クスノキが見守る歴史、御厨天神社の大修復【前編】|東大阪市

近鉄八戸ノ里駅から北へ徒歩15分ほどの場所にある御厨天神社。
市の指定天然記念物であるクスノキを御神木とし、御本社や境内社、石造物に至るまで深い歴史が刻まれた神社です。

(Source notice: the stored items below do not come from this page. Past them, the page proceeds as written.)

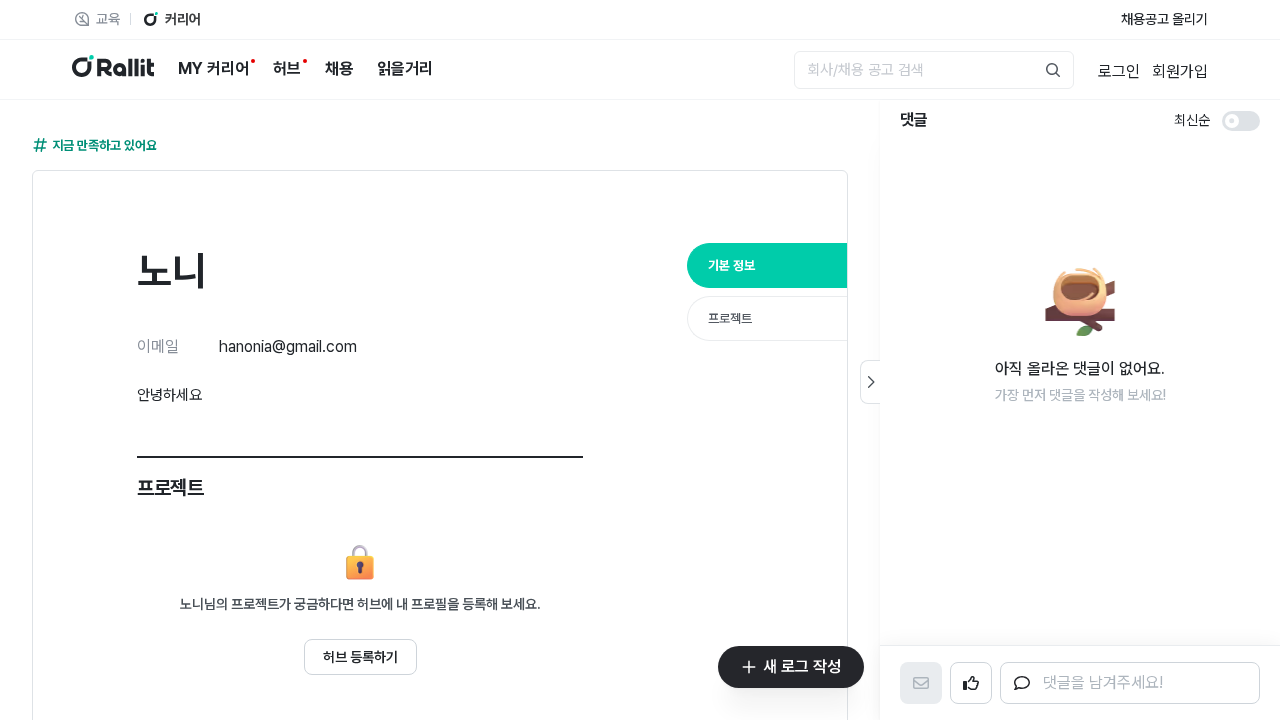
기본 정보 (731, 265)
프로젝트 (730, 318)
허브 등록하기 (360, 657)
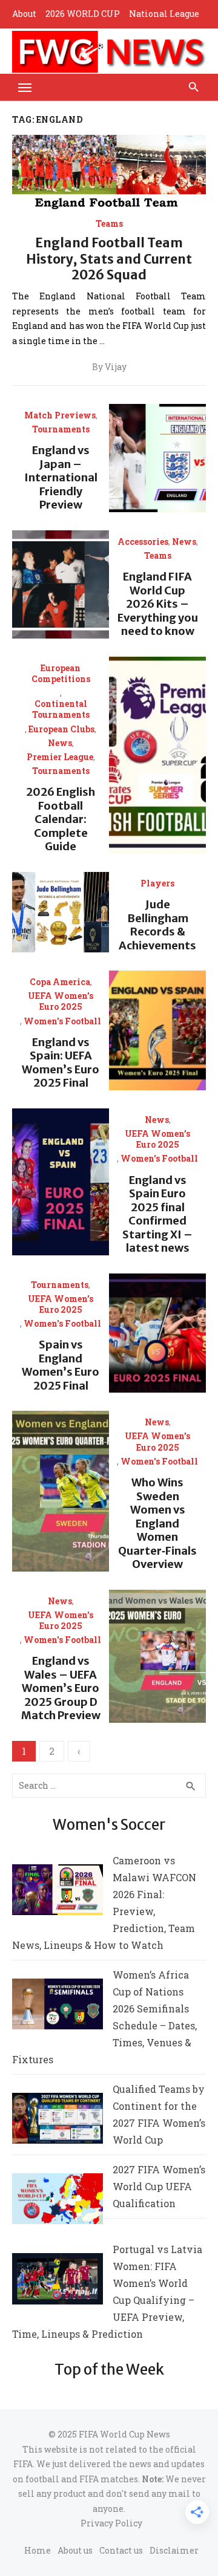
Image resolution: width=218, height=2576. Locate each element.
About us (75, 2550)
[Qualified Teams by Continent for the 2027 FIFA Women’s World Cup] (57, 2121)
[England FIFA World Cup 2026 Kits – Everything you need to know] (60, 584)
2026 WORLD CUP (82, 13)
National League (164, 13)
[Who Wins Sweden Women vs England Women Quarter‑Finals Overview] (60, 1491)
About (24, 13)
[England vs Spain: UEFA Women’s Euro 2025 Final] (157, 1030)
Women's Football (62, 1021)
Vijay (116, 367)
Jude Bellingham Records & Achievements (157, 924)
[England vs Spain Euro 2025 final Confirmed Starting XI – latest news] (60, 1181)
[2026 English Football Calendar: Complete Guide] (157, 755)
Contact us (121, 2550)
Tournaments (61, 429)
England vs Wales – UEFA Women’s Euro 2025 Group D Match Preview (61, 1688)
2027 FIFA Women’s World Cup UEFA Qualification (159, 2186)
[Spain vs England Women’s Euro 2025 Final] (157, 1333)
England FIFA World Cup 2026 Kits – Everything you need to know (157, 604)
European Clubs (61, 729)
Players (157, 883)
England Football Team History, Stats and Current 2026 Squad (109, 259)
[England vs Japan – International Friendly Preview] (157, 458)
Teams (109, 223)
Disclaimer (174, 2550)
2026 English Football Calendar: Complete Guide (60, 819)
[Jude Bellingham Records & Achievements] (60, 912)
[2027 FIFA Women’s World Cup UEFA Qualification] (57, 2201)
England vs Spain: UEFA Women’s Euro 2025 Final (60, 1062)
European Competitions (60, 674)
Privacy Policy (111, 2523)
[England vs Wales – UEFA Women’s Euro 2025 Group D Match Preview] (157, 1656)
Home (37, 2550)
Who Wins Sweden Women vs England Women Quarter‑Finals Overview (157, 1523)
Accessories (142, 541)
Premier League (60, 757)
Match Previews (60, 415)
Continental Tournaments (61, 709)
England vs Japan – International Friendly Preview (60, 477)
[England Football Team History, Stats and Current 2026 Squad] (109, 174)
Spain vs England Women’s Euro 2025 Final (60, 1365)
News (184, 541)
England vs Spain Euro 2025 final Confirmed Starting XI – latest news (157, 1214)
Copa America (60, 982)
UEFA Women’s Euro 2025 (60, 1001)
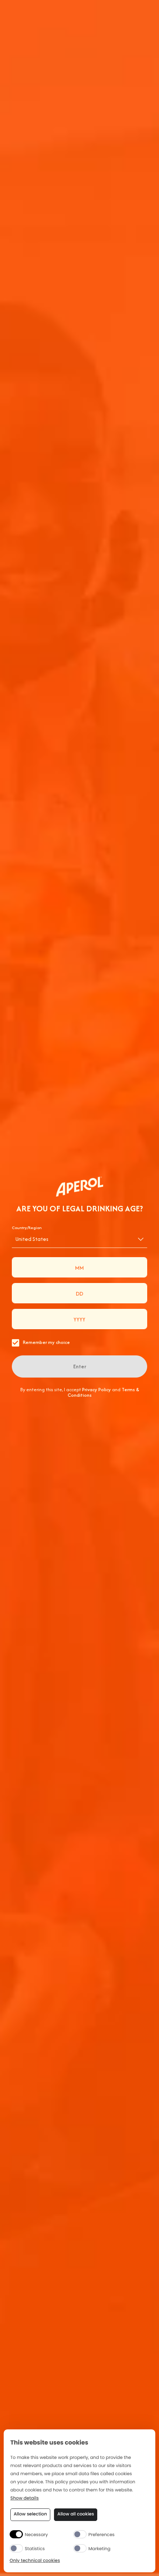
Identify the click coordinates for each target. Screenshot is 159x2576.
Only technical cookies (35, 2561)
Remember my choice (46, 1342)
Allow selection (30, 2514)
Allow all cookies (75, 2514)
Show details (24, 2498)
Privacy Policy (96, 1389)
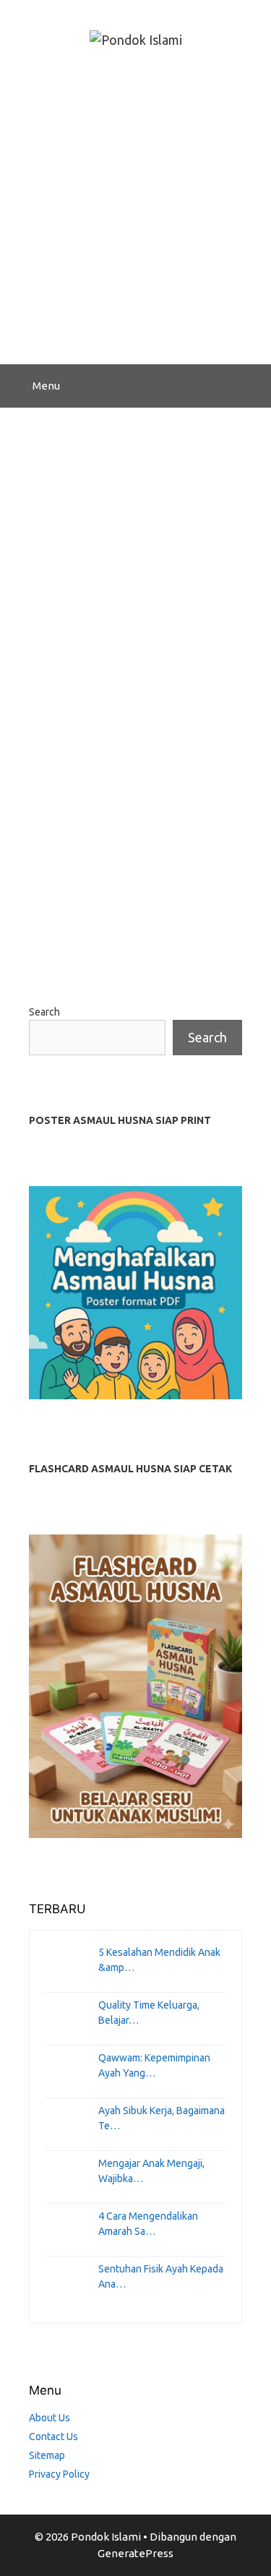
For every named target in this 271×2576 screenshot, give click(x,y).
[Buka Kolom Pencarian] (249, 386)
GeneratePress (135, 2553)
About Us (49, 2417)
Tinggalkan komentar (100, 942)
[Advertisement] (135, 221)
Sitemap (47, 2455)
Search (44, 1012)
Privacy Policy (59, 2474)
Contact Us (53, 2436)
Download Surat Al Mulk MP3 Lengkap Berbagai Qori (128, 557)
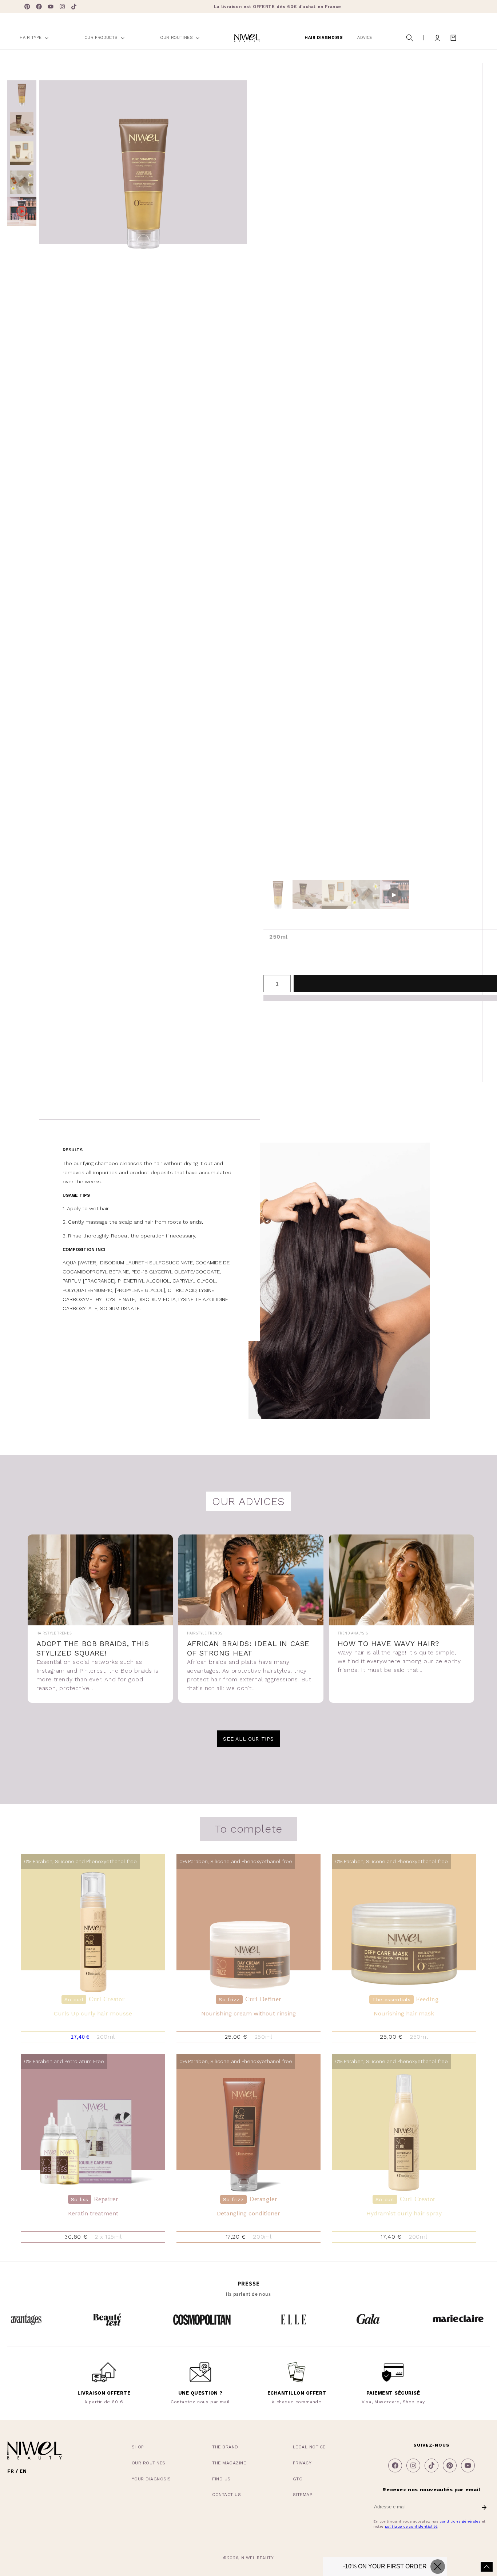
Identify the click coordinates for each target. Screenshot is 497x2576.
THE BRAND (225, 2446)
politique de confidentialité (411, 2526)
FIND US (221, 2478)
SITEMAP (303, 2494)
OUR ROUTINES (149, 2462)
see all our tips (248, 1739)
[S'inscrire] (484, 2508)
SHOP (138, 2446)
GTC (297, 2478)
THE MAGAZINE (229, 2462)
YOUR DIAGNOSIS (151, 2478)
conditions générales (460, 2521)
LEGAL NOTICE (309, 2446)
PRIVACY (302, 2462)
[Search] (410, 38)
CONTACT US (226, 2494)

このほど大修復を行った天神社について、宮司の田原さんにお話を伺ってきました。

「御厨」の読み方は?歴史ある地に佇む古社の謂れ

突然ですが、大阪の難読地名問題です。

「御厨」は何と読むでしょうか?


正解は、、、


「みくりや」


御〈神の〉+厨〈台所〉という意味です。

東大阪の北部にはかつて、河内湖という湖がありました。生駒山の麓に迫る大きな湖です。
平安時代、湖の周辺一帯は皇室領「大江御厨」と定められ、朝廷に献上する魚介類を獲るための拠点でした。
御厨の地名もこれに由来していて、海産物の荷揚げ場や倉庫があったのではないかとされています。

御厨天神社の正式名は、天神社(あまつかむやしろ)
祭神は大名持命と少彦名命の二柱で、境内社には智葉神社と小宮四社が祀られています。

旧御厨村の中心に位置しているこちらの神社ですが、創建年代は詳しく分かっていないのだそう。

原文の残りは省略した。